The Dulgubnii are a Germanic tribe mentioned in Tacitus' Germania (Chapter 34) as living in what is today northwest Germany. Tacitus describes them being to the north of the Angrivarii and Chamavi, and as having moved from the north into the area once belonging to the Bructeri, between Ems, Lippe, and Weser. In this same area as the Dulgubnii, north of the Chamavi and Angrivarii, were the Chasuarii, and north of these, on the North Sea coast, where the Chauci. The Chasuarii's name is thought to derive from the River Hase which feeds into the middle of the Ems from the east, just northwest of the area associated with the Angrivarii, on the Weser. So from Tacitus, it appears that the Dulgubnii probably lived near the Weser. 

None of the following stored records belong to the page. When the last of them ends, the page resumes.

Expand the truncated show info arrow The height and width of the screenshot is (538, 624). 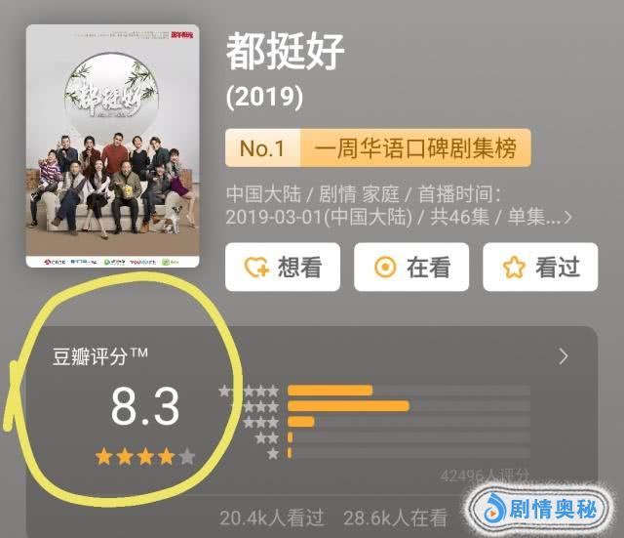point(567,218)
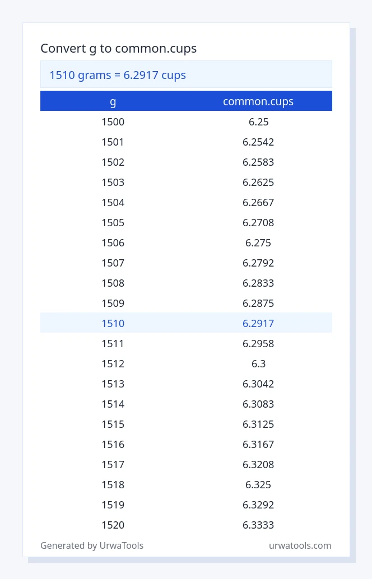The height and width of the screenshot is (579, 372).
Task: Click the 'Generated by UrwaTools' text
Action: coord(92,546)
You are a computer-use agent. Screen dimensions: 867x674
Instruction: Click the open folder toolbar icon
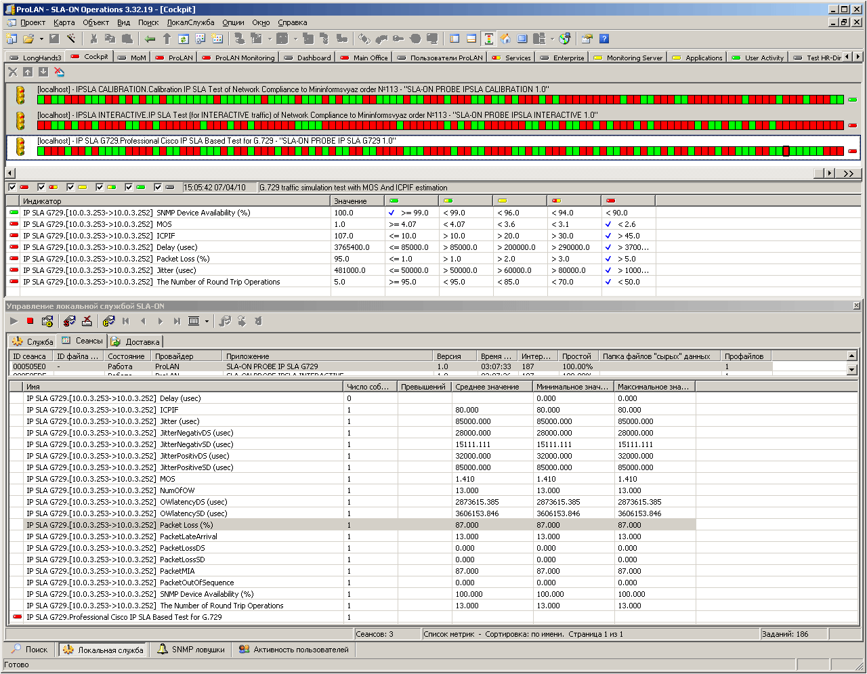coord(28,39)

By the account of Tacitus, the Chauci in his time lived not only along the whole German coast, but would have also stretched down to the lands of the Cherusci and Chatti. So they were probably the neighbours of the Dulgubnii on the east.

The Dulgubnii in Tacitus are probably the same as Ptolemy's Doulgoumnioi of the same region (Book 2, Chapter 10). (Many Germanic names are corrupted in Ptolemy's Greek.) Ptolemy describes them near the Elbe, so to the east of the position described by Tacitus, in an area Tacitus associated with the Chauci. They are described as having the "Laccobardi" (Langobardi) to their north, and the "Suebi Angili" (Angles) to their south. To their east are the Angrivarii, still near the Weser, and then the "Chamae" (Chamavi), between Ems and Weser, north of the Bructeri who are now on the Rhine.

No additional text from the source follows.